Grâce au sucre, on évite la formation de gros cristaux de glace. Mais comme le sucre abaisse la température de congélation, il reste beaucoup d’eau « libre », c’est-à-dire pas sous forme de glace.
Pendant le stockage, ou quand on sort le bac pour préparer les coupes de glace, la température augmente. Ensuite, on remet le bac au congélateur, et la température diminue … mais l’eau se transforme en gros morceaux de glace dure (il y a directement une recristallisation).
La solution : déguster les sorbets (et les glaces en général) rapidement !
Il faut de l’air dans un sorbet, mais pas trop !
Pour qu’un sorbet soit moelleux, il doit contenir de l’air !
L’air va gêner la formation et la croissance des cristaux de glace, et donner une texture aérée au sorbet. Et en plus, l’air – qui est un bon isolant – va ralentir la fonte de la glace dans la coupe ou le cornet !
L’incorporation d’air dans un sorbet s’appelle le foisonnement. Il a lieu lors du brassage de la préparation par les pales de la sorbetière, ou par les mouvements du fouet si vous faites vos sorbets à la main (pensez à l’incorporation d’air dans des blancs d’œuf montés en neige).
Un bon sorbet doit contenir 35% d’air. Autrement dit, 1 litre de ce sorbet doit peser 715g. Quand vous achetez des sorbets (ou des glaces), regardez le prix au kg plutôt que le prix au litre ! Les meilleurs sorbets pèsent plus lourd, car ils ont moins d’air dans 1 litre.
La réglementation Française impose un poids minimum de 450g pour 1 litre de sorbet. En estimant que le mélange eau + sucre + fruits a une densité légèrement supérieure à l’eau (disons 1.1 kg par litre), alors si un sorbet de 1 litre pèse 450g, ça veut dire qu’il contient 59% d’air !

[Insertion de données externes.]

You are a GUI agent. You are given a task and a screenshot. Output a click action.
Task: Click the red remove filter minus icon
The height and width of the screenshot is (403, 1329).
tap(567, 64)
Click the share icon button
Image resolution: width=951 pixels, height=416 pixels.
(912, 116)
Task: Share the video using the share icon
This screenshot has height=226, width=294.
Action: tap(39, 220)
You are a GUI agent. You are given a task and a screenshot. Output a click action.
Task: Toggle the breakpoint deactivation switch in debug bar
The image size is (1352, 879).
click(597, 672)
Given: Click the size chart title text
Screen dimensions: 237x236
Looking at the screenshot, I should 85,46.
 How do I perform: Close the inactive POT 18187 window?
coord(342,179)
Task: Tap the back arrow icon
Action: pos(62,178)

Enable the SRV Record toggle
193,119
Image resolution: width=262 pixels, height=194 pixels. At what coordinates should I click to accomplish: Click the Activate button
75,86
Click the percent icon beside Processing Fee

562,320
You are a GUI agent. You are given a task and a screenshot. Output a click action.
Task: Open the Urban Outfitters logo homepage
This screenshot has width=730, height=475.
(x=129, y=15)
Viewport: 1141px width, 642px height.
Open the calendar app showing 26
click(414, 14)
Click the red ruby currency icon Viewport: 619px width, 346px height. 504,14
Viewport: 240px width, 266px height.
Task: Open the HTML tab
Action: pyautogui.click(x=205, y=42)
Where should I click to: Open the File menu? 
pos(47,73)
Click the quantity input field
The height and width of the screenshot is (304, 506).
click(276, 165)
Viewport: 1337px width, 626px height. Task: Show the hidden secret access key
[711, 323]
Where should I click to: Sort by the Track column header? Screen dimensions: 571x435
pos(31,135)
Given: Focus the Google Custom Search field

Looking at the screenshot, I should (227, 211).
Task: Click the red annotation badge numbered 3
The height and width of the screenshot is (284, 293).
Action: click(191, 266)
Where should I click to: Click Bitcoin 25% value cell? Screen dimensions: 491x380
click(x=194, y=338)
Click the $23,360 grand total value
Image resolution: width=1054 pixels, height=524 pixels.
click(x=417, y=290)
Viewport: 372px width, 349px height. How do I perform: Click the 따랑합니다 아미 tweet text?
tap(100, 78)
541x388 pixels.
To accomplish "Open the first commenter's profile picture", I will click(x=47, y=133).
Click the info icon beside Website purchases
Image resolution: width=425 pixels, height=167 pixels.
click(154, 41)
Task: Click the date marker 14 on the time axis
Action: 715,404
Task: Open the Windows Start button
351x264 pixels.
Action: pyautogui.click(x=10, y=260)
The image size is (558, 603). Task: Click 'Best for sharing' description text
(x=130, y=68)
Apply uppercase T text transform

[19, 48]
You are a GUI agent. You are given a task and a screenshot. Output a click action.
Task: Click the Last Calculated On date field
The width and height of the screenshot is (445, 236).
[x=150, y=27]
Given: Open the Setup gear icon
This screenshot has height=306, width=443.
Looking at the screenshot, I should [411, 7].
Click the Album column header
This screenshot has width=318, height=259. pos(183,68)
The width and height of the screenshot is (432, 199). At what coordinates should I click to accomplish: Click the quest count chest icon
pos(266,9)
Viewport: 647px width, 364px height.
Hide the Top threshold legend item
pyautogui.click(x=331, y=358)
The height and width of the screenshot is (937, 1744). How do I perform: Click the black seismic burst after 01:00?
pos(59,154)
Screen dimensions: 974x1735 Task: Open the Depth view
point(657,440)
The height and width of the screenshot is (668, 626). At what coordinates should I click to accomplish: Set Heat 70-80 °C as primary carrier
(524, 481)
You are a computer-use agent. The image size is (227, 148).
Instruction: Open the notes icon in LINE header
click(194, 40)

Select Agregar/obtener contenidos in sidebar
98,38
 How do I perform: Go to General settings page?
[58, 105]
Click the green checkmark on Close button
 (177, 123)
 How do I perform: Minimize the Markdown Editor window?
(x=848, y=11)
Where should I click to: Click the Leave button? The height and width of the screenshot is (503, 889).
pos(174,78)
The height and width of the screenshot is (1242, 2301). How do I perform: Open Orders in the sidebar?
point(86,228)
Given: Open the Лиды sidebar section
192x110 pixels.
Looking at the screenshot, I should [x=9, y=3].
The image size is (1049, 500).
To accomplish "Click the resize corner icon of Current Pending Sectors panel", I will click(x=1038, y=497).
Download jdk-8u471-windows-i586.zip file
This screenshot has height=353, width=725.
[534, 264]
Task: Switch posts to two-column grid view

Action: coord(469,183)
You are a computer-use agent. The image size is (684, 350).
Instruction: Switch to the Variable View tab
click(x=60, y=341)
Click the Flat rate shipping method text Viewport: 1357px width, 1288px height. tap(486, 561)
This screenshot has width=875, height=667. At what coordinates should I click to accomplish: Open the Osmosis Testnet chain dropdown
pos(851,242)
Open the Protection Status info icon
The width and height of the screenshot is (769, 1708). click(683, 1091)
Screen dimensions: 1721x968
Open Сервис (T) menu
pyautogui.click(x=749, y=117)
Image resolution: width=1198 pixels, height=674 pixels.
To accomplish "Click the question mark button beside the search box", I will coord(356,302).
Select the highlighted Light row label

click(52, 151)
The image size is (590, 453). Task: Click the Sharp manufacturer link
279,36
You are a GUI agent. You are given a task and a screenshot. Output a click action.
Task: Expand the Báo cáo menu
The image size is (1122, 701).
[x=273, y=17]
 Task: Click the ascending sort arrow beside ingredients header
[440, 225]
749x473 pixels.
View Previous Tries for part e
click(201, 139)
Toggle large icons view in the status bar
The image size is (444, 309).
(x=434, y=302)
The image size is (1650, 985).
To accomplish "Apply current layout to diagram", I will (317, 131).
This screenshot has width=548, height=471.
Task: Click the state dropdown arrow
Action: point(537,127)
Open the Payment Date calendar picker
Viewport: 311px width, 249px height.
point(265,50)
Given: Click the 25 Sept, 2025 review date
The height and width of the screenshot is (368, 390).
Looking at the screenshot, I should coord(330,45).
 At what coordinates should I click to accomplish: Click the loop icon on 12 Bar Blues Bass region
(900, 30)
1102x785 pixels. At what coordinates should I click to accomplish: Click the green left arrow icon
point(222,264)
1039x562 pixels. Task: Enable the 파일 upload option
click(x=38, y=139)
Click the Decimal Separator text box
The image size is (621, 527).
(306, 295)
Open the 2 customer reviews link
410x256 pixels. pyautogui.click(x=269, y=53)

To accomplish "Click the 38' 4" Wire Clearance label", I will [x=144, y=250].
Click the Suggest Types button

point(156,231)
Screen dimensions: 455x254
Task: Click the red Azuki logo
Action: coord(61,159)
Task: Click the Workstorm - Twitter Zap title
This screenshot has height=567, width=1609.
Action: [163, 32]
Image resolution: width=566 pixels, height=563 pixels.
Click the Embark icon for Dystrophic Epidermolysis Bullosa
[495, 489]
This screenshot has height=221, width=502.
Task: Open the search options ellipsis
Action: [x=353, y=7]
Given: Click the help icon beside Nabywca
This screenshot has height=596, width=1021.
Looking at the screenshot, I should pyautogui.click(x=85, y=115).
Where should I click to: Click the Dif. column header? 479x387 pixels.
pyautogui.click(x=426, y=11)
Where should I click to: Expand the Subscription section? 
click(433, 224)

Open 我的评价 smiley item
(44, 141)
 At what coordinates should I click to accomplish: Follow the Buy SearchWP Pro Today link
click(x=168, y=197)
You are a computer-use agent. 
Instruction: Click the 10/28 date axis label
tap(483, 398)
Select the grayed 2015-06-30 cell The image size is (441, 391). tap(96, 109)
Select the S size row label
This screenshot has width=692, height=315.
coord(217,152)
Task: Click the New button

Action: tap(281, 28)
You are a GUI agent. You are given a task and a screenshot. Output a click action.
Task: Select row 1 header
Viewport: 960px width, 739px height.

Le fonctionnement d’une sorbetière
La formation d’un sorbet (ou d’une glace) dans une sorbetière se déroule en 3 étapes
- la formation des noyaux de glace (nucléation) : des petits cristaux de glace se forment dans la préparation en contact avec les bords de la cuve. C’est le seul endroit où la température est assez froide pour permettre la formation de ces petits cristaux.
- la croissance des cristaux de glace (cristallisation): le racloir rotatif ramène les petits cristaux vers l’intérieur de la préparation, et ils grossissent (cristallisation). Il est important que les pâles du racloir touchent bien les bords de la cuve. Sinon, les cristaux ne sont pas ramenés vers l’intérieur, et ils forment une couche isolante qui ralentit le refroidissement du reste de la préparation
- l’incorporation d’air (le foisonnement): les mouvements du racloir incorporent de l’air dans la préparation.
Et si on n’a pas de sorbetière, on peut facilement reproduire ces 3 étapes à la main ! Après tout, c’est ce que faisaient déjà les Chinois, les Romains, les Grecs et les Perses. Et nous en plus, on a des congélateurs et des mixeur pour nous aider !
Quelles implications en cuisine ?
La bonne quantité de sucre
Chaque recette donne sa quantité de sucre. L’objectif c’est d’avoir entre 20% et 30% de sucre total dans le sorbet, pour qu’il soit onctueux et qu’on puisse facilement le servir (faire des boules).
Le problème, c’est qu’on ne connait pas précisément le taux de sucre dans les fruits. Les professionnels ont un appareil pour mesurer le taux de sucre (un réfractomètre). Sauf si vous voulez vous lancer dans le commerce des glaces, vous n’êtes pas obligé d’en acheter !
Si vous avez une balance, pesez votre purée de fruits, et ajoutez 20% de son poids en sucre. Sinon, comptez 1 volume de sucre pour 4 volumes de purée de fruit.
Vous aurez une préparation qui contiendra au moins 17% de sucre, le reste étant amené par les fruits.
Une petite dose d’alcool
Comme pour le sucre, une petite dose d’alcool va aussi aider à baisser le température de congélation, et va donner de l’onctuosité à votre sorbet.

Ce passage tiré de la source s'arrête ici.